*Problem details*
Only one number is wanted here: how many lines of the data hold "color".

....................

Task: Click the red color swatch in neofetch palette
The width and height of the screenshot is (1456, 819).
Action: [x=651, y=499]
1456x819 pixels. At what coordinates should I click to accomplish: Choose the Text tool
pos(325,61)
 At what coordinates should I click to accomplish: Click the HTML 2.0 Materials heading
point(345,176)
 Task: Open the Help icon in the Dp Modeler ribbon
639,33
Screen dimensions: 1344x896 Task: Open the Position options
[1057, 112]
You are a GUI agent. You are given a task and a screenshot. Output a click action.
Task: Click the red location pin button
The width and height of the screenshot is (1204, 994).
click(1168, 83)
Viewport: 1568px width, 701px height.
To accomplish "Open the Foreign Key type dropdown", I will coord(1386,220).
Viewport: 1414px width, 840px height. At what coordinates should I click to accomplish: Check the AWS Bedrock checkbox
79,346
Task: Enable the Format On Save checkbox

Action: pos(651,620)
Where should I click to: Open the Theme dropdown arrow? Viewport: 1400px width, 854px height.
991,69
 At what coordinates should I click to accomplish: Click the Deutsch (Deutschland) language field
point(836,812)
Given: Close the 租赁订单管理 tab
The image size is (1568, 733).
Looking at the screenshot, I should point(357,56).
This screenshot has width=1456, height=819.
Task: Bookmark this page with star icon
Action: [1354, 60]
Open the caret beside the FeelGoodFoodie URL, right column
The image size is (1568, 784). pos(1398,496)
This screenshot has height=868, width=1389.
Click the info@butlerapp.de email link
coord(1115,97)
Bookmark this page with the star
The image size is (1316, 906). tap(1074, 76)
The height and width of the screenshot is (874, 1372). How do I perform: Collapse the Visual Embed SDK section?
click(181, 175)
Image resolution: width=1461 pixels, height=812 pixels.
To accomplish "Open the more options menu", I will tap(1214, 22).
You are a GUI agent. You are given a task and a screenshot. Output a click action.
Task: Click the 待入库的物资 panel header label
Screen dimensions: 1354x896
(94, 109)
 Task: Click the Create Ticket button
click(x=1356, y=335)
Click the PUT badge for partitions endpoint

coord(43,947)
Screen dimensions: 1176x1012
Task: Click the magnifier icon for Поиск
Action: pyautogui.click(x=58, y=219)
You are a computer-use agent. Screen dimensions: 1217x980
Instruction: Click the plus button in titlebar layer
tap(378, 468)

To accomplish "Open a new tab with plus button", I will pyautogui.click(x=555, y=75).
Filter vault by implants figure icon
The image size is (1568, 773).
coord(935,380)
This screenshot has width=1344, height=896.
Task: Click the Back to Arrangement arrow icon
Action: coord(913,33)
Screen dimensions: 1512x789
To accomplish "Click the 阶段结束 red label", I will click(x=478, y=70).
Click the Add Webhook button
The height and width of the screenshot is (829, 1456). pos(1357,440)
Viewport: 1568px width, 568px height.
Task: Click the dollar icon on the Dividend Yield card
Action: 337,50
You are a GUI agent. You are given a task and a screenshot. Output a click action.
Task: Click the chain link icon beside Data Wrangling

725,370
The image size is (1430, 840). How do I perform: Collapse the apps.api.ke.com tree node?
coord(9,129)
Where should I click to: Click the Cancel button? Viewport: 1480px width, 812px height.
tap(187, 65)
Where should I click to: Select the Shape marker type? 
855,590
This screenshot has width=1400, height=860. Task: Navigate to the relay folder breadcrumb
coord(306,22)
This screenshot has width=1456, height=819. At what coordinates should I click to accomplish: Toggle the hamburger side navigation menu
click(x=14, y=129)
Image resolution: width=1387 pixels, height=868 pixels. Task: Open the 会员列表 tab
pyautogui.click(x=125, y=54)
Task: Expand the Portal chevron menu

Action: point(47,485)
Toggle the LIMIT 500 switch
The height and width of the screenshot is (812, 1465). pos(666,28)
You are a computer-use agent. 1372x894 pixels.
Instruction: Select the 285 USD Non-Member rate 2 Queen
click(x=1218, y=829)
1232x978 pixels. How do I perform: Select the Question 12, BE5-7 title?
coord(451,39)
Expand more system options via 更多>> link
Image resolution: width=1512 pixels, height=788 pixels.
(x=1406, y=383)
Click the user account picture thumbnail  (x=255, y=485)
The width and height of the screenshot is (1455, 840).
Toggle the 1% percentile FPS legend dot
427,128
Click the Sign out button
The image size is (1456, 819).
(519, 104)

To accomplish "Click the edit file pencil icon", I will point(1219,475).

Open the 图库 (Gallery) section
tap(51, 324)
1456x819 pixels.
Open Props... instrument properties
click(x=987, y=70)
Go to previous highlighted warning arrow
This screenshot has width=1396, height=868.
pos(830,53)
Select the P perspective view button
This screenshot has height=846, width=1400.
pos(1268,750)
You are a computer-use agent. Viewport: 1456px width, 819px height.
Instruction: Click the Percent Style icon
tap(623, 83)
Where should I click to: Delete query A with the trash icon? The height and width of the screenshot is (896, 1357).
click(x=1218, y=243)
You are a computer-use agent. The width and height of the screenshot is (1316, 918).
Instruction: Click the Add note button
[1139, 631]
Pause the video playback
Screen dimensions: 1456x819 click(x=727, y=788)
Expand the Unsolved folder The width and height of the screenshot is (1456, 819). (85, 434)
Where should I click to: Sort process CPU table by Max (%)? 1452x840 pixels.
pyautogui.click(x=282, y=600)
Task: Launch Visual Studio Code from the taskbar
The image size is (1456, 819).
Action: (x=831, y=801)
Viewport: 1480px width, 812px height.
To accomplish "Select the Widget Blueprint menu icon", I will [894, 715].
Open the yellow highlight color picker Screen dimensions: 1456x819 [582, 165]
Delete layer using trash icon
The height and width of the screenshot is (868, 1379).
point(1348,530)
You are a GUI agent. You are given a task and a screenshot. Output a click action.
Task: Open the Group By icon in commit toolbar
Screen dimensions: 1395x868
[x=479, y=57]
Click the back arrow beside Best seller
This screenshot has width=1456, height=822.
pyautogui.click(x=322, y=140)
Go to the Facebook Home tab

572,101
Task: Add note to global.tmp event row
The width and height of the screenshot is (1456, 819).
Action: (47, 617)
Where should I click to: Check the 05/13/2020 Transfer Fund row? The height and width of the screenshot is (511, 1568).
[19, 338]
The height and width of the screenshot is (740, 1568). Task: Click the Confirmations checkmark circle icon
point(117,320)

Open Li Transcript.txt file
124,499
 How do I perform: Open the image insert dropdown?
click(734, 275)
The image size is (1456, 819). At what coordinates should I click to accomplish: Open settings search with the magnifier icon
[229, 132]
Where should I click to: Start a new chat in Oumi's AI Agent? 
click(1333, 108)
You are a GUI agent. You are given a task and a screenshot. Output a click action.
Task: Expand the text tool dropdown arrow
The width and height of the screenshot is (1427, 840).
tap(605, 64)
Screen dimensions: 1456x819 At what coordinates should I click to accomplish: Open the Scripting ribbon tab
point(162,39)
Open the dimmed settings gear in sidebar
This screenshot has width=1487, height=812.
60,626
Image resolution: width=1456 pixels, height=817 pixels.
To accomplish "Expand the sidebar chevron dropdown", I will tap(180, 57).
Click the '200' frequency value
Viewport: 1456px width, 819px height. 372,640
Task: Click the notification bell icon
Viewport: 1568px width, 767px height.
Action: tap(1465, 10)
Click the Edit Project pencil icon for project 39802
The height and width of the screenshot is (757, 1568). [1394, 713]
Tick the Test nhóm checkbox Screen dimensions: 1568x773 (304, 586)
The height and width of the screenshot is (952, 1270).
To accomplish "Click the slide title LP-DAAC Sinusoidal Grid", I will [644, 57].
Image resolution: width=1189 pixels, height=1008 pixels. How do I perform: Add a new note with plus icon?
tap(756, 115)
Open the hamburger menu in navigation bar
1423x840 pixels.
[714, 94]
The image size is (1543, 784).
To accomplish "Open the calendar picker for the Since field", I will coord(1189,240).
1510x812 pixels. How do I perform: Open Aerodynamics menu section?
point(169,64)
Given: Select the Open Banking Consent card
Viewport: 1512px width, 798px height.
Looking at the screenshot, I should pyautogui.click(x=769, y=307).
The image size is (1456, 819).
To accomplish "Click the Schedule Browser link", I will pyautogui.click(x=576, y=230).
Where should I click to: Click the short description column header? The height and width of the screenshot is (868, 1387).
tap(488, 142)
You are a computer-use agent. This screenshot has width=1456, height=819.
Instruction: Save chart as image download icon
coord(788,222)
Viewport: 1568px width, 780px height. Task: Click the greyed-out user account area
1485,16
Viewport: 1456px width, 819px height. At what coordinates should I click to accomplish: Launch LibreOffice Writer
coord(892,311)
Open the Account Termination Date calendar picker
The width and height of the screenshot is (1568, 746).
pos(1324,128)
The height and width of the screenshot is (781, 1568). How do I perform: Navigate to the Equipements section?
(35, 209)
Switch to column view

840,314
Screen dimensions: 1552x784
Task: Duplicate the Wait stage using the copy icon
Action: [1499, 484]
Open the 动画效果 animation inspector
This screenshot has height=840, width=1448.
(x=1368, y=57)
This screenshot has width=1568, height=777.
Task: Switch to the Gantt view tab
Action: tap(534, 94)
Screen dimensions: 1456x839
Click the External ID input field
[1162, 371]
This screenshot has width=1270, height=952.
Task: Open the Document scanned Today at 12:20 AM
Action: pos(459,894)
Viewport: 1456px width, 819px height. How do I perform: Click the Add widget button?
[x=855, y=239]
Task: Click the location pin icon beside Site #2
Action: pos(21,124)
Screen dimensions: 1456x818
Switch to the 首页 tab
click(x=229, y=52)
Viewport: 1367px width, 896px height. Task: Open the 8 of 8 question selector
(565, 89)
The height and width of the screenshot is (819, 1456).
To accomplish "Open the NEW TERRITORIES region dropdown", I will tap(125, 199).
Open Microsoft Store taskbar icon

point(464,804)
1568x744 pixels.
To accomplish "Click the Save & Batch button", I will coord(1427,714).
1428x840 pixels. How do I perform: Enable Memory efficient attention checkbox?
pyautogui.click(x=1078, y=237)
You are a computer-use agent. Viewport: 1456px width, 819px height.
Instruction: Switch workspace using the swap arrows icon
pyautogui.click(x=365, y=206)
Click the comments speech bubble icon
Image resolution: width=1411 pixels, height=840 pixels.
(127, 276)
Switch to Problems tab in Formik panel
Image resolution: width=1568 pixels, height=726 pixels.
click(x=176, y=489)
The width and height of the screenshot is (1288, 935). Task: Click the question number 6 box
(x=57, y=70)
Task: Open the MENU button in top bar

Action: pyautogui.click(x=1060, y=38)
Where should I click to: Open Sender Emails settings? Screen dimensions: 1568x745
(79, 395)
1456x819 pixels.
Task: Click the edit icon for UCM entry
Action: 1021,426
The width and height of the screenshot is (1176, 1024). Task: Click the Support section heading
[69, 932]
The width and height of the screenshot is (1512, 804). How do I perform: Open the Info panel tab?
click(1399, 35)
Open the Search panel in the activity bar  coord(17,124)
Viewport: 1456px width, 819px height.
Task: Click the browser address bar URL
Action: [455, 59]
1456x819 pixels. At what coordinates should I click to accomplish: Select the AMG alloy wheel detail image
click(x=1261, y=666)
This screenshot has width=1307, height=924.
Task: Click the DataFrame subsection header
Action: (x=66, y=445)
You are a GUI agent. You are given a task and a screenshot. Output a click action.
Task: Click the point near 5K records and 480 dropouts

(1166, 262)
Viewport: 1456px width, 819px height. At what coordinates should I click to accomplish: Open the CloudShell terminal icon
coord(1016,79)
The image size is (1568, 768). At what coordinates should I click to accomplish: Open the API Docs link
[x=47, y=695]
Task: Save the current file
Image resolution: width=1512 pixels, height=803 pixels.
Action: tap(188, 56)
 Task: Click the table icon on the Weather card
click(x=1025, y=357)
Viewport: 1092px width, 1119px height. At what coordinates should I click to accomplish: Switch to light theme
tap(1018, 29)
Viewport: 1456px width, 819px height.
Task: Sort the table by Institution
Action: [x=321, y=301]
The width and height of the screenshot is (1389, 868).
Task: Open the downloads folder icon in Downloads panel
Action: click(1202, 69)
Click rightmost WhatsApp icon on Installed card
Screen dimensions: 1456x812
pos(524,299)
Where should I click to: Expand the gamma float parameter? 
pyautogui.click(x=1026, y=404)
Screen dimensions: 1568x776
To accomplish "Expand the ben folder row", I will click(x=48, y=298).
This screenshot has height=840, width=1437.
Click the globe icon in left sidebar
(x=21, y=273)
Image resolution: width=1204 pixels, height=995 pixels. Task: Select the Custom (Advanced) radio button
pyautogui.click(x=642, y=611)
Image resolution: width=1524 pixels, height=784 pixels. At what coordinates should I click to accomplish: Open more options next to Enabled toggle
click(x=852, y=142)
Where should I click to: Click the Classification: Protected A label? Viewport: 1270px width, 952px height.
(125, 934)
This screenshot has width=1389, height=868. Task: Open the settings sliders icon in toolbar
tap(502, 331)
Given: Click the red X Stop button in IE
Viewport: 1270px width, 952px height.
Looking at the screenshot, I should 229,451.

....................

*Solution for this exercise*
2